Set down all of the entries exactly, leaving nothing out.

____ Provided material

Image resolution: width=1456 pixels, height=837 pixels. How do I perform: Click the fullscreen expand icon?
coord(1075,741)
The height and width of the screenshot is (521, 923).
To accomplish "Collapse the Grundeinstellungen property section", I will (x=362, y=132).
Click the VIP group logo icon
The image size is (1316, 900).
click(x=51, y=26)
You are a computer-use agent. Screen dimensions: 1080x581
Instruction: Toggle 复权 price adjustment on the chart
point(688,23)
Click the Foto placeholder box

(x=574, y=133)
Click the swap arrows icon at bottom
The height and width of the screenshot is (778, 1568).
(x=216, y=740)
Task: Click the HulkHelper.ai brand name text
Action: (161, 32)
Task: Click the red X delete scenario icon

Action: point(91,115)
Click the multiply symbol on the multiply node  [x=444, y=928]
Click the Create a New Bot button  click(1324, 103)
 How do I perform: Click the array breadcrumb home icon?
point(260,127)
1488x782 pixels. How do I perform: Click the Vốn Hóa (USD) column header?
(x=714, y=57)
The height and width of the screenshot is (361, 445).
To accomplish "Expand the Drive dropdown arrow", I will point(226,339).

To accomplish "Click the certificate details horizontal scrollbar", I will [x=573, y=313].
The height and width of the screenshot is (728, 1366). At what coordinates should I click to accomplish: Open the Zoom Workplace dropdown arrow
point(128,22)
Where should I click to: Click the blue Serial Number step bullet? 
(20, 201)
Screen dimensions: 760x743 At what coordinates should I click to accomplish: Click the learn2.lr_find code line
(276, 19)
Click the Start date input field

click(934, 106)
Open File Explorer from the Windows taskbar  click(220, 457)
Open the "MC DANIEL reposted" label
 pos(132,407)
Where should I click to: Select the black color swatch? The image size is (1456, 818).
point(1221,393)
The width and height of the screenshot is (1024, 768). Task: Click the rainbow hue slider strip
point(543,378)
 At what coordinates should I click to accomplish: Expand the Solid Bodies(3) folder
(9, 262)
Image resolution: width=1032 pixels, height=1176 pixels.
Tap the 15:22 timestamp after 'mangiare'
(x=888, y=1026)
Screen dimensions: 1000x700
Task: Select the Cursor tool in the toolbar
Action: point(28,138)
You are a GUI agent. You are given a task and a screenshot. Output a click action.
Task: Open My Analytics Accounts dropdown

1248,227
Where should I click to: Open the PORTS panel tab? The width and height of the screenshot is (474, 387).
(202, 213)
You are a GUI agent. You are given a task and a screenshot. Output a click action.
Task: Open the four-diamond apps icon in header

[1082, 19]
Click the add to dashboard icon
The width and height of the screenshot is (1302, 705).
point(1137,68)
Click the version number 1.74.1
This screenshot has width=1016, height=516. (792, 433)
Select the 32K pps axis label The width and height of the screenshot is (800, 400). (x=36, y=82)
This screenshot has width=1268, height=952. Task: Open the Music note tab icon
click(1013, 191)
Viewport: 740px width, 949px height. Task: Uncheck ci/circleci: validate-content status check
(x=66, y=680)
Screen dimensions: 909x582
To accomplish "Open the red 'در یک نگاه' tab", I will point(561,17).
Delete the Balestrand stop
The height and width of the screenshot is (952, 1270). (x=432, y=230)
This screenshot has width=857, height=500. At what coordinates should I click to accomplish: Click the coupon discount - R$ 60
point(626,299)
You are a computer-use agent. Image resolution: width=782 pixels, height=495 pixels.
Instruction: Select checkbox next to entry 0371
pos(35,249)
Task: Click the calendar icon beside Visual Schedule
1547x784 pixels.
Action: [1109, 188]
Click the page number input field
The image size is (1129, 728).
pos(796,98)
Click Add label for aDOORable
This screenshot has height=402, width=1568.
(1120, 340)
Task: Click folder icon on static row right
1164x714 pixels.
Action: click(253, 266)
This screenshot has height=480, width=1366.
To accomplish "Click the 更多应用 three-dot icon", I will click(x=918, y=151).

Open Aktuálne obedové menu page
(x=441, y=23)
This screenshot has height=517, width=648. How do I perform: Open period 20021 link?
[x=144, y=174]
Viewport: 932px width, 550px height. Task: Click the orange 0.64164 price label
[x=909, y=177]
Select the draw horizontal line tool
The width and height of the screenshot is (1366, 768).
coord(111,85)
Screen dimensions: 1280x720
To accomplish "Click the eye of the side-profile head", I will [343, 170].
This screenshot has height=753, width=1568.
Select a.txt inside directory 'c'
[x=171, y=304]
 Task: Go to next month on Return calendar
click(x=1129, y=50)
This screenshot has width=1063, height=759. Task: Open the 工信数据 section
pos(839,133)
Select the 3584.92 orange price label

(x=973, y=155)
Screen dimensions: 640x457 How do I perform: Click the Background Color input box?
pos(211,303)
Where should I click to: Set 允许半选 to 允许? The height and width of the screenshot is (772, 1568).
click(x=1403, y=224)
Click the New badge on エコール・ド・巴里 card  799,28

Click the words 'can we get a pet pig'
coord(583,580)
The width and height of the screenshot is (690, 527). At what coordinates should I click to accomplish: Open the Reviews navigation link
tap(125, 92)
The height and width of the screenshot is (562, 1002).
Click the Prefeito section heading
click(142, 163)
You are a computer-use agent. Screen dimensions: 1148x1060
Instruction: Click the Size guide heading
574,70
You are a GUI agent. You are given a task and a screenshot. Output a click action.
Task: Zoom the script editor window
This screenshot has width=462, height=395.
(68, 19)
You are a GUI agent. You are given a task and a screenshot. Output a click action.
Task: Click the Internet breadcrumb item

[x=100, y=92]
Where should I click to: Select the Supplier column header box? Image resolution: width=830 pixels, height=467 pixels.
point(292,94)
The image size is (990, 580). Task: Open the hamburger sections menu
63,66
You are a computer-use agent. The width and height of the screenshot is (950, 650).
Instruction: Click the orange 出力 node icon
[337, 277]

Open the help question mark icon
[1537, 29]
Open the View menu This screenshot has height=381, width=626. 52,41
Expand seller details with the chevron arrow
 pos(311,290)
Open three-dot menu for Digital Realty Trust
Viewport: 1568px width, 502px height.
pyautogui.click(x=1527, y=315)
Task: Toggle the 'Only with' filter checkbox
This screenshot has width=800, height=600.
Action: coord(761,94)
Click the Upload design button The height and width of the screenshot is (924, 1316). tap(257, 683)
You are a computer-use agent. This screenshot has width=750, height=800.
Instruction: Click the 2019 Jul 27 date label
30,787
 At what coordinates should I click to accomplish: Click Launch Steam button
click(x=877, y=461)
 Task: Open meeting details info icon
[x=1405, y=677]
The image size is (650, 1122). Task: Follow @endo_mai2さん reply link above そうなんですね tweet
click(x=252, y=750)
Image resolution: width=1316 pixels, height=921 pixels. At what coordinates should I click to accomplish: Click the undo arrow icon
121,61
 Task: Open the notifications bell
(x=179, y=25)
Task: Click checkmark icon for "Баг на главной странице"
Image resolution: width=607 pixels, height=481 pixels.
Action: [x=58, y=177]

________

• [Answer]:
Image resolution: width=1456 pixels, height=837 pixels. How do I perform: Click the fullscreen expand icon?
coord(1075,741)
The height and width of the screenshot is (521, 923).
To accomplish "Collapse the Grundeinstellungen property section", I will (x=362, y=132).
Click the VIP group logo icon
The image size is (1316, 900).
click(x=51, y=26)
You are a computer-use agent. Screen dimensions: 1080x581
Instruction: Toggle 复权 price adjustment on the chart
point(688,23)
Click the Foto placeholder box

(x=574, y=133)
Click the swap arrows icon at bottom
The height and width of the screenshot is (778, 1568).
(x=216, y=740)
Task: Click the HulkHelper.ai brand name text
Action: (161, 32)
Task: Click the red X delete scenario icon

Action: point(91,115)
Click the multiply symbol on the multiply node  [x=444, y=928]
Click the Create a New Bot button  click(1324, 103)
 How do I perform: Click the array breadcrumb home icon?
point(260,127)
1488x782 pixels. How do I perform: Click the Vốn Hóa (USD) column header?
(x=714, y=57)
The height and width of the screenshot is (361, 445).
To accomplish "Expand the Drive dropdown arrow", I will point(226,339).

To accomplish "Click the certificate details horizontal scrollbar", I will [x=573, y=313].
The height and width of the screenshot is (728, 1366). At what coordinates should I click to accomplish: Open the Zoom Workplace dropdown arrow
point(128,22)
Where should I click to: Click the blue Serial Number step bullet? 
(20, 201)
Screen dimensions: 760x743 At what coordinates should I click to accomplish: Click the learn2.lr_find code line
(276, 19)
Click the Start date input field

click(934, 106)
Open File Explorer from the Windows taskbar  click(220, 457)
Open the "MC DANIEL reposted" label
 pos(132,407)
Where should I click to: Select the black color swatch? The image size is (1456, 818).
point(1221,393)
The width and height of the screenshot is (1024, 768). Task: Click the rainbow hue slider strip
point(543,378)
 At what coordinates should I click to accomplish: Expand the Solid Bodies(3) folder
(9, 262)
Image resolution: width=1032 pixels, height=1176 pixels.
Tap the 15:22 timestamp after 'mangiare'
(x=888, y=1026)
Screen dimensions: 1000x700
Task: Select the Cursor tool in the toolbar
Action: point(28,138)
You are a GUI agent. You are given a task and a screenshot. Output a click action.
Task: Open My Analytics Accounts dropdown

1248,227
Where should I click to: Open the PORTS panel tab? The width and height of the screenshot is (474, 387).
(202, 213)
You are a GUI agent. You are given a task and a screenshot. Output a click action.
Task: Open the four-diamond apps icon in header

[1082, 19]
Click the add to dashboard icon
The width and height of the screenshot is (1302, 705).
point(1137,68)
Click the version number 1.74.1
This screenshot has width=1016, height=516. (792, 433)
Select the 32K pps axis label The width and height of the screenshot is (800, 400). (x=36, y=82)
This screenshot has width=1268, height=952. Task: Open the Music note tab icon
click(1013, 191)
Viewport: 740px width, 949px height. Task: Uncheck ci/circleci: validate-content status check
(x=66, y=680)
Screen dimensions: 909x582
To accomplish "Open the red 'در یک نگاه' tab", I will point(561,17).
Delete the Balestrand stop
The height and width of the screenshot is (952, 1270). (x=432, y=230)
This screenshot has width=857, height=500. At what coordinates should I click to accomplish: Click the coupon discount - R$ 60
point(626,299)
You are a computer-use agent. Image resolution: width=782 pixels, height=495 pixels.
Instruction: Select checkbox next to entry 0371
pos(35,249)
Task: Click the calendar icon beside Visual Schedule
1547x784 pixels.
Action: [1109, 188]
Click the page number input field
The image size is (1129, 728).
pos(796,98)
Click Add label for aDOORable
This screenshot has height=402, width=1568.
(1120, 340)
Task: Click folder icon on static row right
1164x714 pixels.
Action: click(253, 266)
This screenshot has height=480, width=1366.
To accomplish "Click the 更多应用 three-dot icon", I will click(x=918, y=151).

Open Aktuálne obedové menu page
(x=441, y=23)
This screenshot has height=517, width=648. How do I perform: Open period 20021 link?
[x=144, y=174]
Viewport: 932px width, 550px height. Task: Click the orange 0.64164 price label
[x=909, y=177]
Select the draw horizontal line tool
The width and height of the screenshot is (1366, 768).
coord(111,85)
Screen dimensions: 1280x720
To accomplish "Click the eye of the side-profile head", I will [343, 170].
This screenshot has height=753, width=1568.
Select a.txt inside directory 'c'
[x=171, y=304]
 Task: Go to next month on Return calendar
click(x=1129, y=50)
This screenshot has width=1063, height=759. Task: Open the 工信数据 section
pos(839,133)
Select the 3584.92 orange price label

(x=973, y=155)
Screen dimensions: 640x457 How do I perform: Click the Background Color input box?
pos(211,303)
Where should I click to: Set 允许半选 to 允许? The height and width of the screenshot is (772, 1568).
click(x=1403, y=224)
Click the New badge on エコール・ド・巴里 card  799,28

Click the words 'can we get a pet pig'
coord(583,580)
The width and height of the screenshot is (690, 527). At what coordinates should I click to accomplish: Open the Reviews navigation link
tap(125, 92)
The height and width of the screenshot is (562, 1002).
Click the Prefeito section heading
click(142, 163)
You are a computer-use agent. Screen dimensions: 1148x1060
Instruction: Click the Size guide heading
574,70
You are a GUI agent. You are given a task and a screenshot. Output a click action.
Task: Zoom the script editor window
This screenshot has width=462, height=395.
(68, 19)
You are a GUI agent. You are given a task and a screenshot. Output a click action.
Task: Click the Internet breadcrumb item

[x=100, y=92]
Where should I click to: Select the Supplier column header box? Image resolution: width=830 pixels, height=467 pixels.
point(292,94)
The image size is (990, 580). Task: Open the hamburger sections menu
63,66
You are a computer-use agent. The width and height of the screenshot is (950, 650).
Instruction: Click the orange 出力 node icon
[337, 277]

Open the help question mark icon
[1537, 29]
Open the View menu This screenshot has height=381, width=626. 52,41
Expand seller details with the chevron arrow
 pos(311,290)
Open three-dot menu for Digital Realty Trust
Viewport: 1568px width, 502px height.
pyautogui.click(x=1527, y=315)
Task: Toggle the 'Only with' filter checkbox
This screenshot has width=800, height=600.
Action: coord(761,94)
Click the Upload design button The height and width of the screenshot is (924, 1316). tap(257, 683)
You are a computer-use agent. This screenshot has width=750, height=800.
Instruction: Click the 2019 Jul 27 date label
30,787
 At what coordinates should I click to accomplish: Click Launch Steam button
click(x=877, y=461)
 Task: Open meeting details info icon
[x=1405, y=677]
The image size is (650, 1122). Task: Follow @endo_mai2さん reply link above そうなんですね tweet
click(x=252, y=750)
Image resolution: width=1316 pixels, height=921 pixels. At what coordinates should I click to accomplish: Click the undo arrow icon
121,61
 Task: Open the notifications bell
(x=179, y=25)
Task: Click checkmark icon for "Баг на главной странице"
Image resolution: width=607 pixels, height=481 pixels.
Action: [x=58, y=177]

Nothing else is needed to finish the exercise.